Issue 211206.1: Add lane support for SIMD/SIMT machines
Author: | Markus Metzger |
---|---|
Champion: | Markus Metzger |
Date submitted: | 2021-12-06 |
Date revised: | 2024-05-13 |
Date closed: | 2024-05-13 |
Type: | Enhancement |
Status: | Accepted |
DWARF Version: | 6 |
Section 2.5.1.3, pg 29ff
Implicitly vectorized code executes multiple instances of a source code loop body or of a source code kernel function simultaneously in a single sequence of instructions operating on a vector of data elements (cf. SIMD: Single Instruction Multiple Data).
This can be used to implement a SIMT (cf. Single Instruction Multiple Threads) execution model on SIMD hardware such as GPUs, e.g. for the OpenCL, SYCL, or HIP languages.
It can also be used to implement SIMD loops on SIMD hardware such as GPUs or on traditional CPU hardware with vector extensions like Intel AVX, e.g. for OpenMP or for automatically vectorized code.
In all these cases, the original source code has been written for a single thread in the case of SIMT or for a single vector element in the case of SIMD. The remainder of this text uses the term 'lane' to refer to a single SIMT thread or a single SIMD vector element.
The number of lanes inside a vectorized code region is fixed. For SIMT,
this typically covers an entire function. For SIMD, this typically covers
an instance of a loop body. For example, the following OpenCL kernel
function vec_add
is logically invoked by a separate language thread for
each index in a range of indices specified when the kernel is dispatched:
__kernel void vec_add (__global char *dst, __global char *src)
{
int i = get_global_id(0);
dst[i] += src[i];
}
The following code fragment dispatches the vec_add
kernel:
size_t global_offset[1] = { 0 };
size_t global_size[1] = { NITEMS };
size_t group_size[1] = { NLANES };
clEnqueueNDRangeKernel(queue, vec_add_kernel, 1, global_offset,
global_size, group_size, 0, NULL, NULL);
Each invocation calls get_global_id()
to determine the index it is
assigned to work on, which returns a different value in each OpenCL
thread.
When compiling for GPUs, the compiler may map one OpenCL thread to one lane on the SIMD hardware. To do that, the compiler implicitly vectorizes the code to match the natural number of lanes on the target hardware.

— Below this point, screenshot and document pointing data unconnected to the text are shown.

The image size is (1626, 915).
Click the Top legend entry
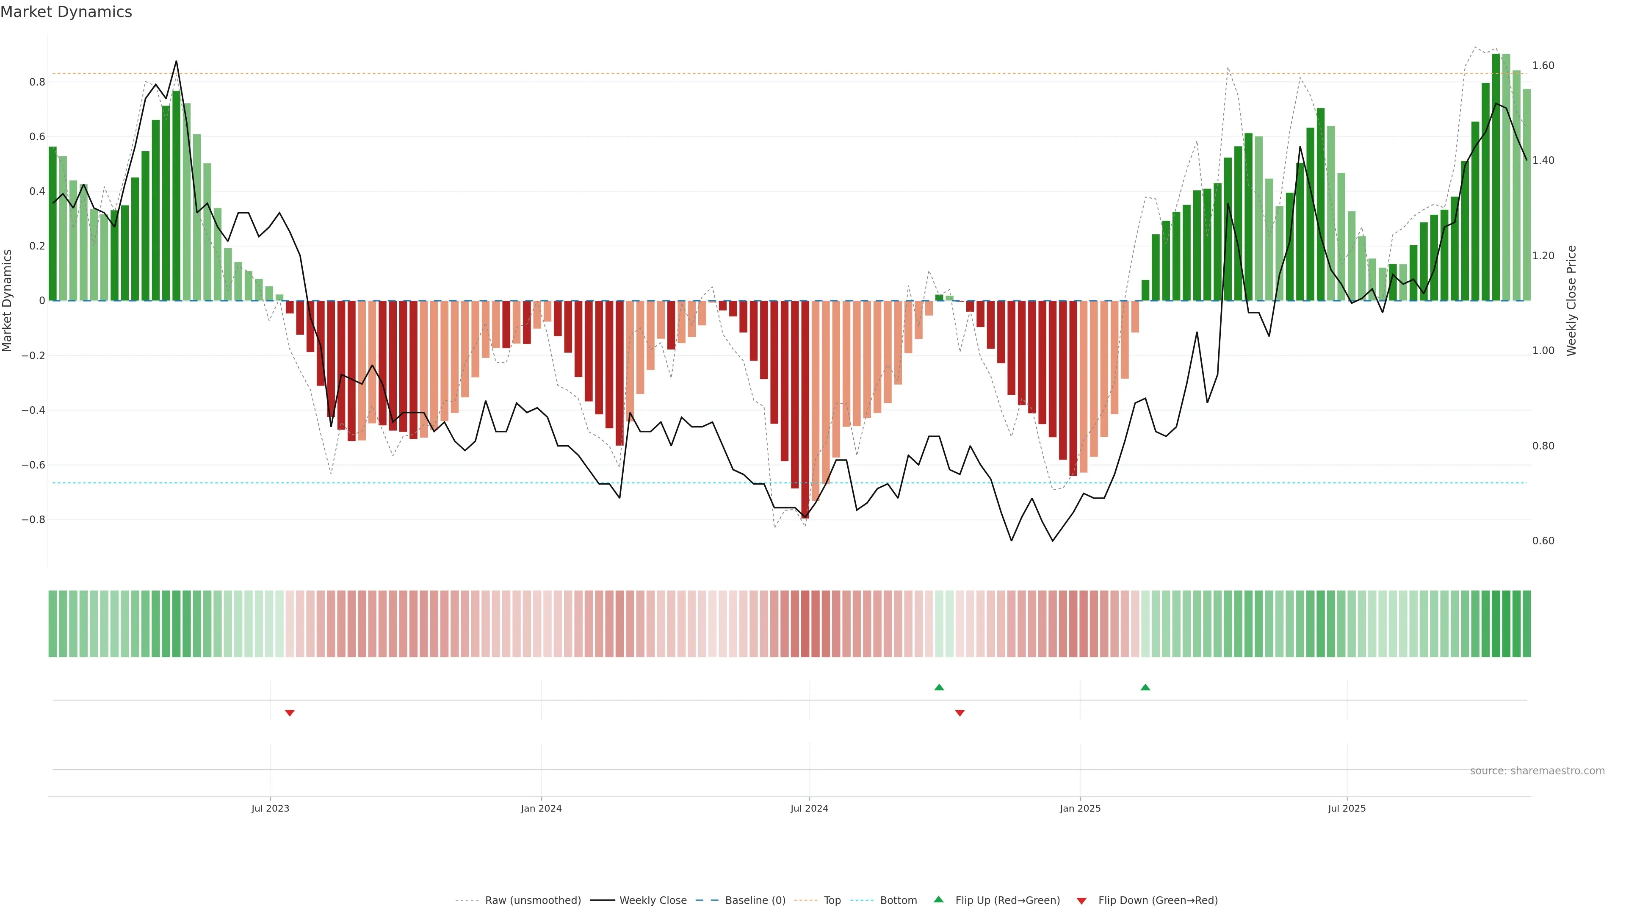click(832, 900)
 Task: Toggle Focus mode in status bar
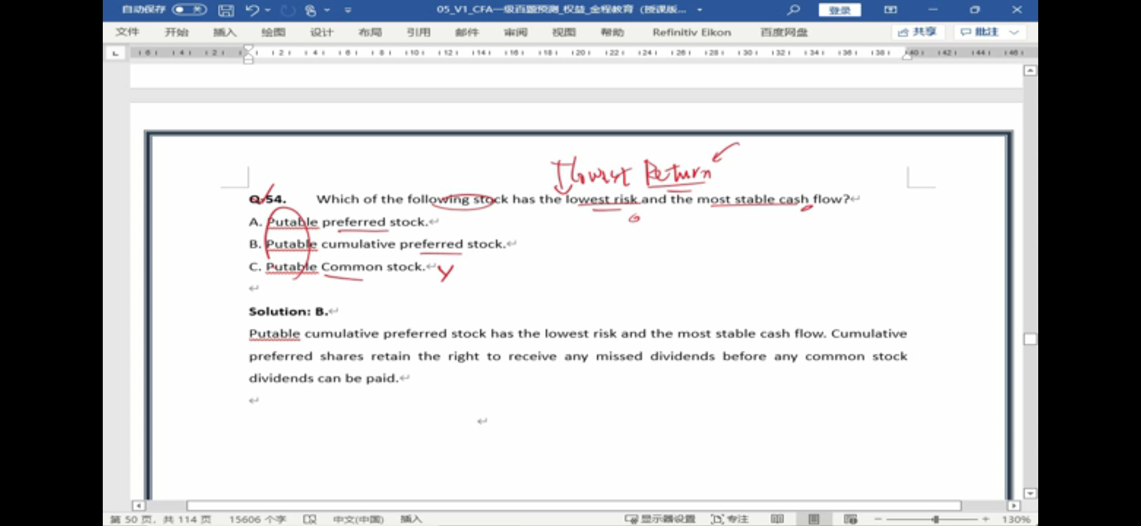pyautogui.click(x=729, y=519)
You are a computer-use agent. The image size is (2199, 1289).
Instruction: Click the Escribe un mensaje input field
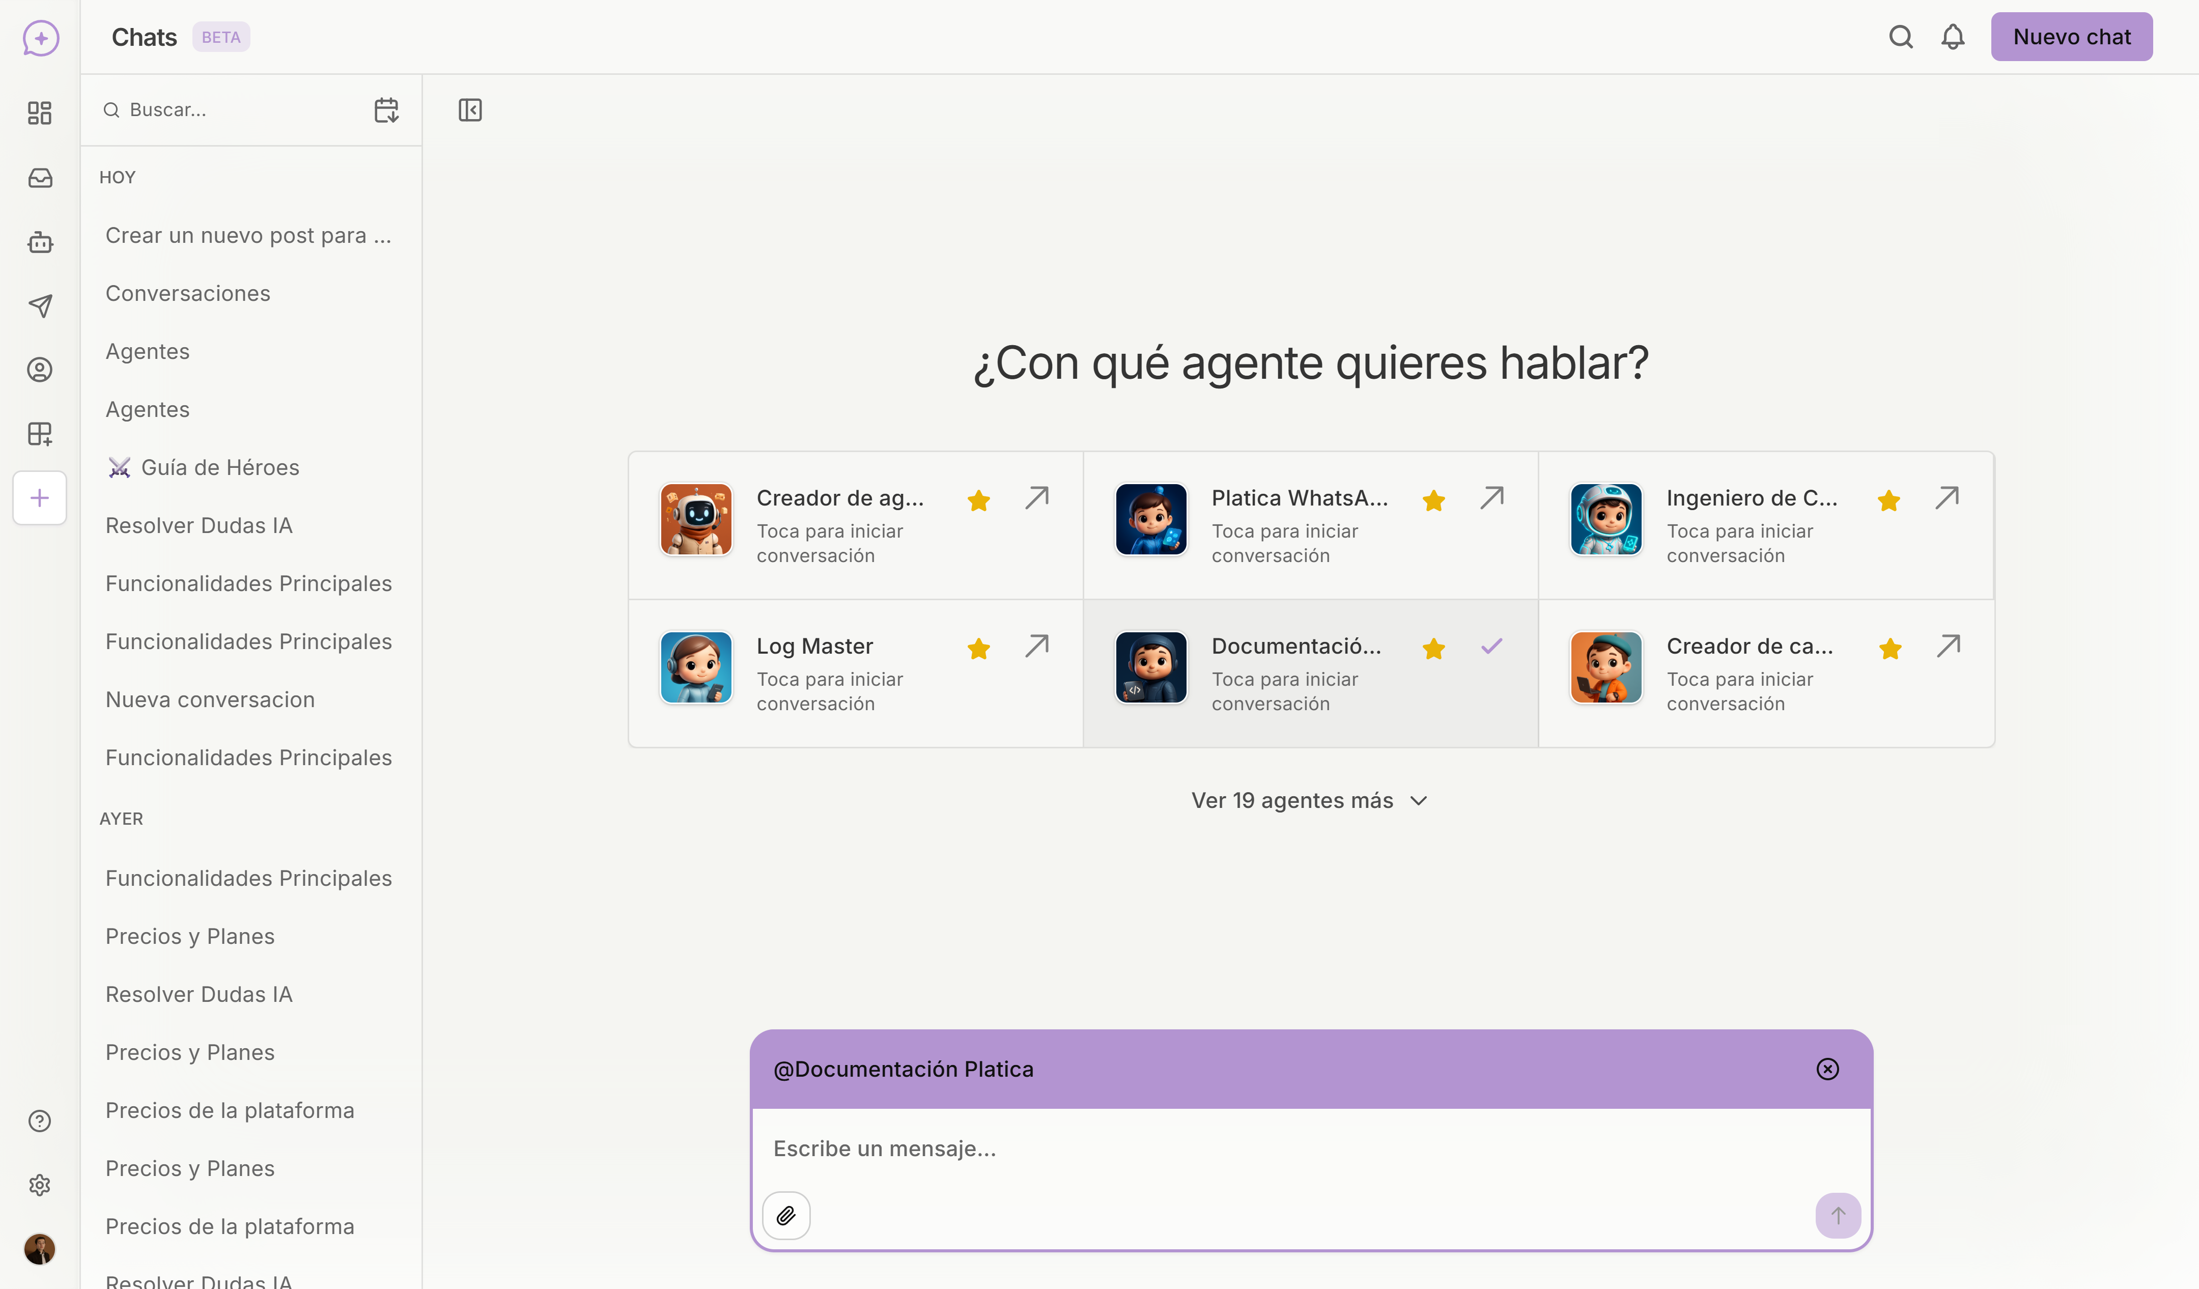(x=1222, y=1148)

The same loop or the same function may be compiled with different vectorization factors resulting in different instances with a different number of lanes.
In the SIMD case, we may end up with different instances of the same
source loop using different vectorization factors resulting in a different
number of lanes within the same function. For example, when the following
C function is compiled with gcc -O2 -fopenmp
on IA, the "for" statement
is transformed into both a 16-wide loop instance and a 1-wide loop
instance:
void vec_add (char dst[], char src[], int len) {
#pragma omp simd
for (int i = 0; i < len; ++i)
dst[i] += src[i];
}
The vectorized loop instance packs 16 source elements into IA vector registers and processes all 16 source elements in one machine instruction. The code would load 16 adjacent source elements, each, add them, and store the resulting 16 source elements back.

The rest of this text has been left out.